Burstable Pods and Overcommit
Burstable pods with requests.cpu=500m, limits.cpu=2 reserve only 500m but can burst to 2 cores. This enables overcommitment: the sum of all limits can exceed node capacity, relying on the fact that not all pods burst simultaneously.
# SLOW: overcommitting without understanding burst patterns
# Total requests: 8 cores (fits on 14-core allocatable)
# Total limits: 32 cores (2.3x overcommit ratio)
analytics-1: requests.cpu=500m, limits.cpu=4 (Burstable)
analytics-2: requests.cpu=500m, limits.cpu=4 (Burstable)
analytics-3: requests.cpu=500m, limits.cpu=4 (Burstable)
analytics-4: requests.cpu=500m, limits.cpu=4 (Burstable)
indexer-1: requests.cpu=1, limits.cpu=4 (Burstable)
indexer-2: requests.cpu=1, limits.cpu=4 (Burstable)
indexer-3: requests.cpu=1, limits.cpu=4 (Burstable)
indexer-4: requests.cpu=1, limits.cpu=4 (Burstable)
When all 8 pods burst simultaneously: 32 cores demanded, 8 available
Result: severe CFS throttling, all pods degraded
# FAST: controlled overcommit with burst budget
# Total requests: 8 cores
# Total limits: 16 cores (2x overcommit, within node capacity)
analytics-1: requests.cpu=1, limits.cpu=2 (Burstable)
analytics-2: requests.cpu=1, limits.cpu=2 (Burstable)
analytics-3: requests.cpu=1, limits.cpu=2 (Burstable)

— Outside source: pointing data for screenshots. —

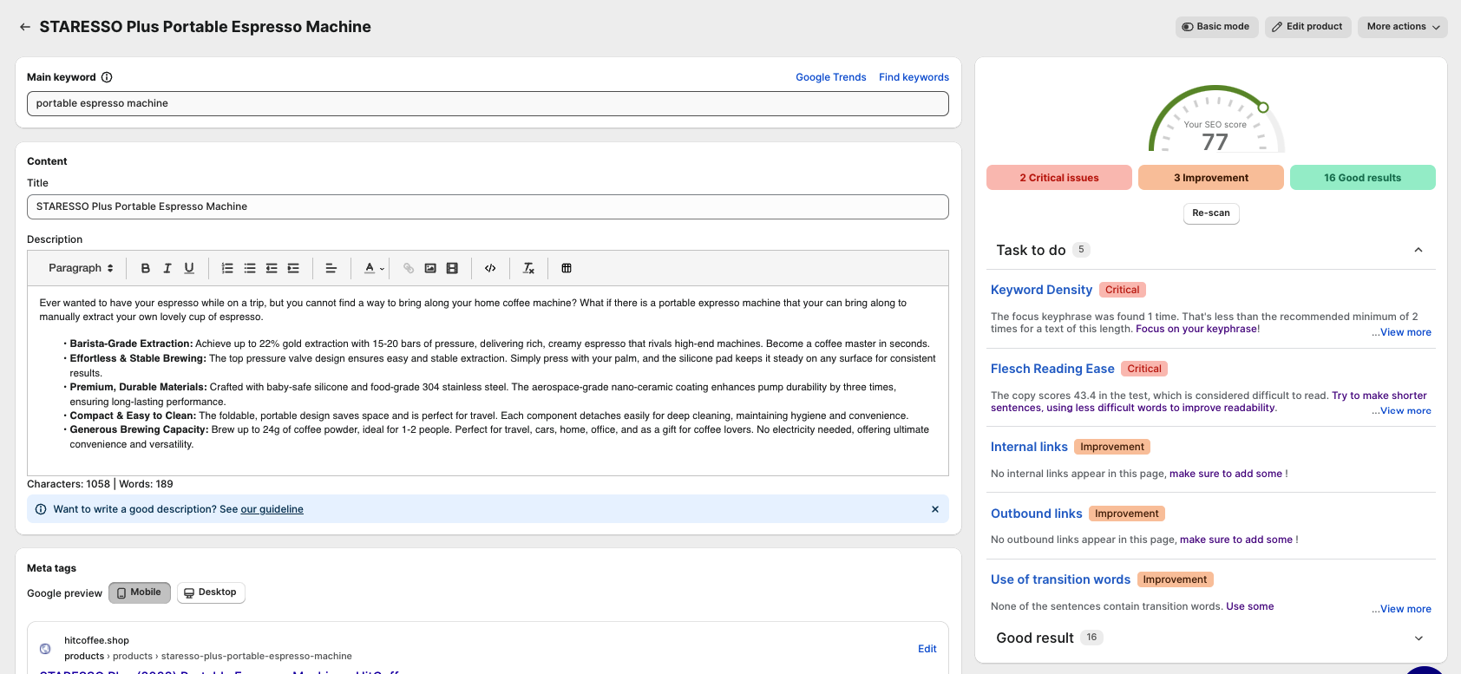The height and width of the screenshot is (674, 1461).
Task: Apply italic formatting in the editor toolbar
Action: tap(167, 269)
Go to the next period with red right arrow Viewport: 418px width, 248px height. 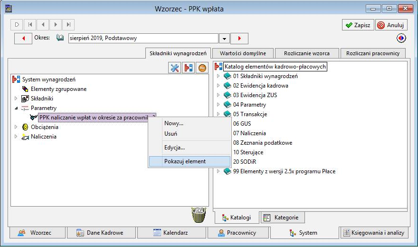[239, 38]
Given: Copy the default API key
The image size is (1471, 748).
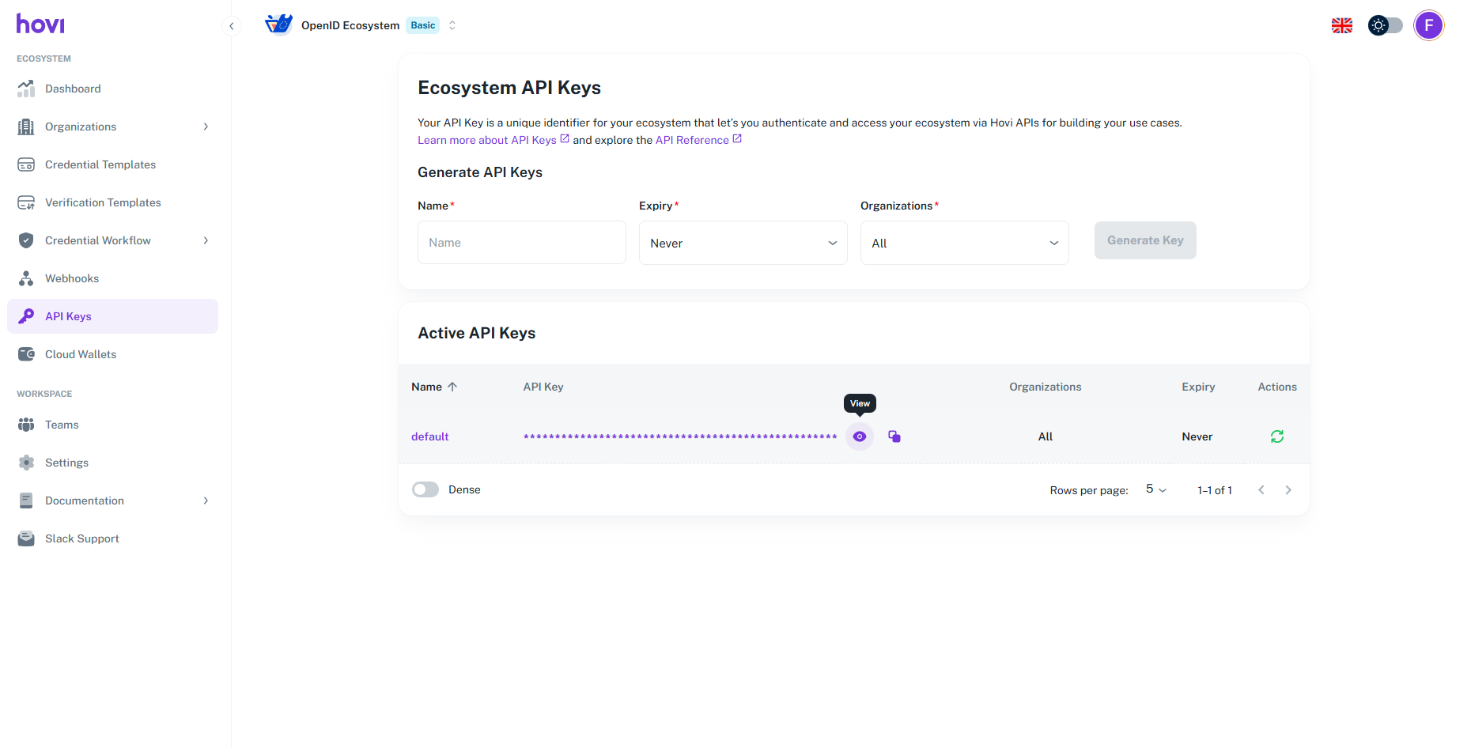Looking at the screenshot, I should pyautogui.click(x=894, y=436).
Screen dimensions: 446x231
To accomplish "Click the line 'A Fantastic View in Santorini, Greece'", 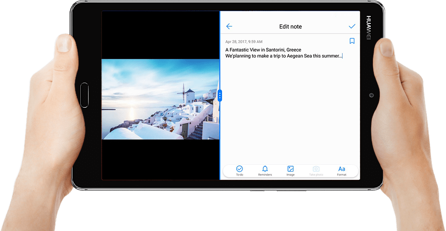I will pos(263,50).
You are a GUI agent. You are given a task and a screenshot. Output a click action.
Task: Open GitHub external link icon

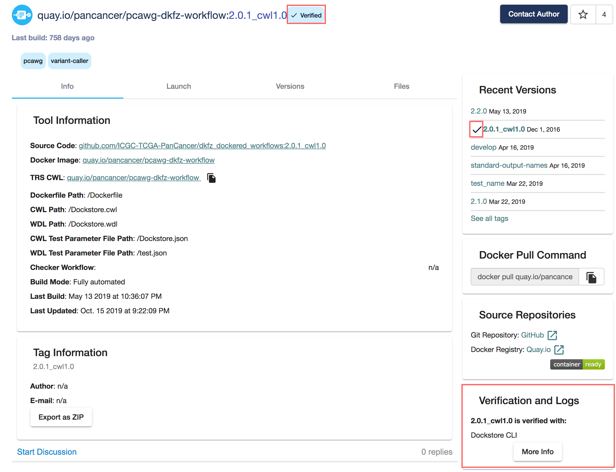coord(552,335)
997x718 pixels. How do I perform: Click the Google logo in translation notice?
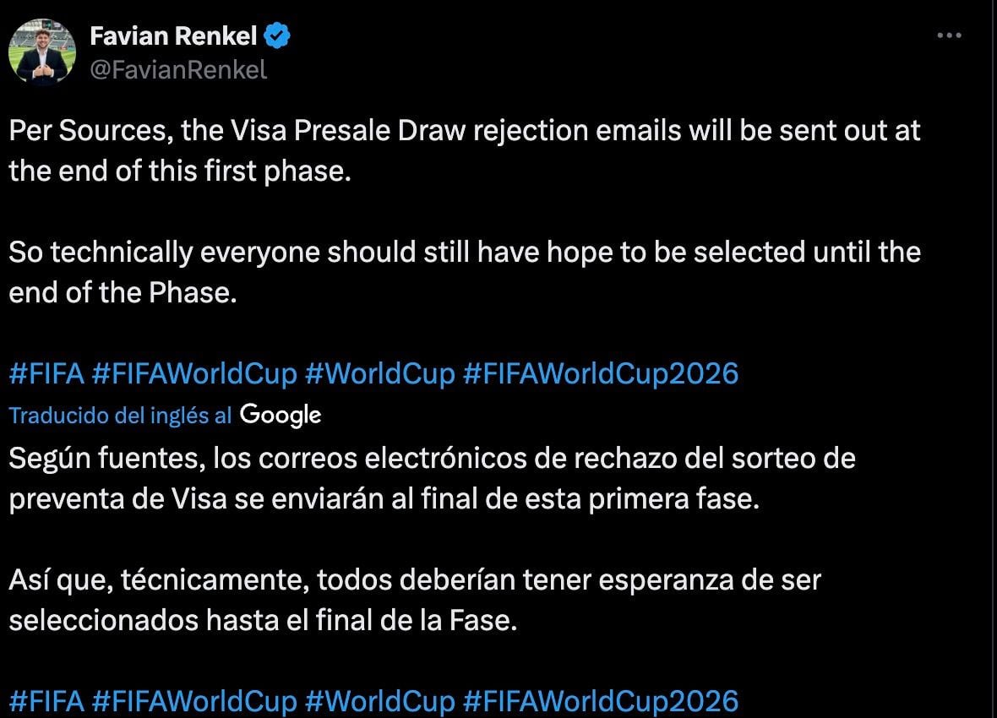[280, 415]
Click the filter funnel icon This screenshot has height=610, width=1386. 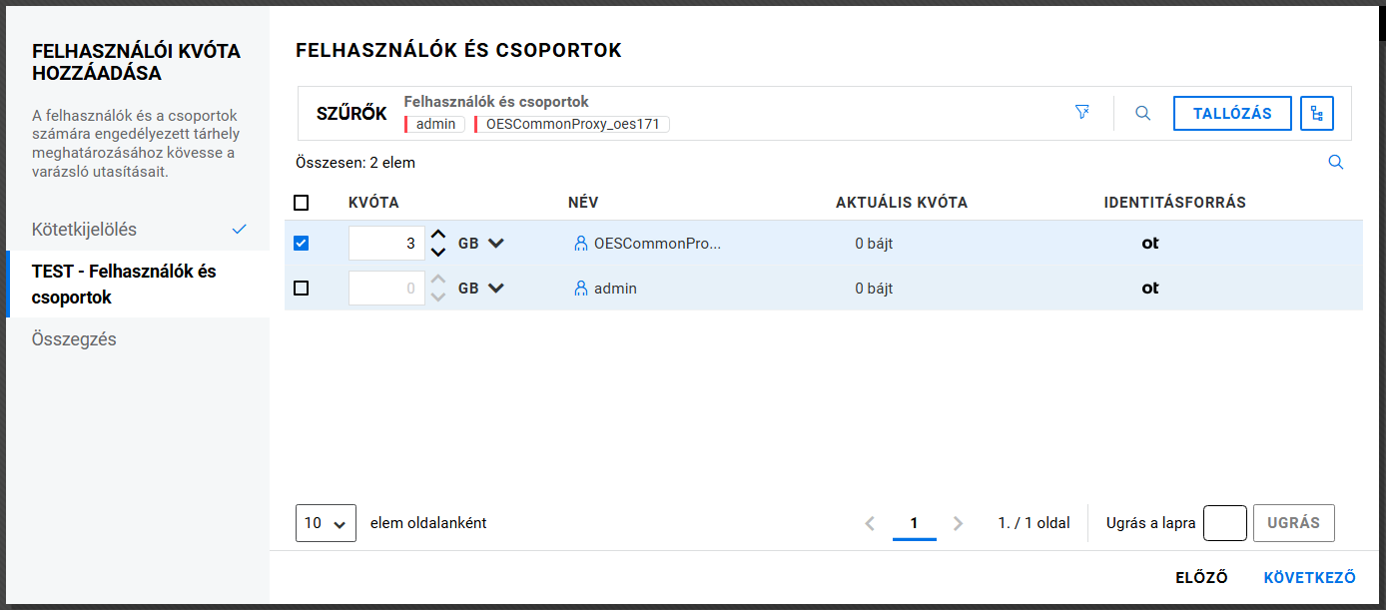pos(1081,113)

analytics-4: requests.cpu=1, limits.cpu=2 (Burstable)
indexer-1: requests.cpu=1, limits.cpu=2 (Burstable)
indexer-2: requests.cpu=1, limits.cpu=2 (Burstable)
indexer-3: requests.cpu=1, limits.cpu=2 (Burstable)
indexer-4: requests.cpu=1, limits.cpu=2 (Burstable)
When all 8 pods burst: 16 cores demanded, 8 available on shared pool
Result: CFS throttling limited to 50% reduction, acceptable for batch
The content platform’s rule: overcommit ratio for CPU never exceeds 2x on any node. Memory overcommit never exceeds 1.2x because memory pressure triggers OOM kills, while CPU pressure only causes throttling. Throttling degrades latency. OOM kills cause restarts and data loss.
BestEffort Pods and Scavenging
BestEffort pods request nothing and get whatever is left. The scheduler places them on any node with available capacity, but since they have no requests, they do not reserve any resources. They run on spare cycles.
Use cases for BestEffort in the content platform:
- Log shipping agents (tolerate delays)
- Debug sidecars (temporary, disposable)
- Smoke test runners (fail fast, retry cheap)
NOT appropriate for BestEffort:
- Any service handling user traffic
- Any job with state that cannot be reconstructed
- Any process whose restart has a cold-start penalty
Practical Configuration Matrix
The content platform’s resource configuration follows this decision matrix:
Workload Assessment:
Latency- Restart Burst Recommended
Service Sensitive Cost Pattern Config
─────────────────────────────────────────────────────────────────
article-service Yes High Steady Guaranteed + Priority 1M
search-api Yes Medium Spiky Guaranteed + Priority 1M
cdn-origin Yes Low Steady Guaranteed + Priority 500K
analytics-pipeline No Low Bursty Burstable + Priority 100K
content-generator No Low Bursty Burstable + Priority 100K
search-indexer No Medium Bursty Burstable + Priority 200K
log-collector No None Steady BestEffort + Priority 0
debug-tools No None N/A BestEffort + Priority 0
Every service that handles user requests runs as Guaranteed. Every batch job runs as Burstable with explicit limits. Nothing user-facing runs as BestEffort.
The eviction hierarchy that results from this configuration means the platform degrades gracefully: logs stop shipping before analytics stops processing, analytics stops before search stops indexing, and search indexing stops before any user-facing service is affected. Each tier absorbs the impact of resource pressure before it reaches the tier above.
QoS classes are the first line of defense. They control what gets killed and when. But they do not control what gets degraded by interference while running. That is the domain of CPU pinning and topology management, covered in the next section.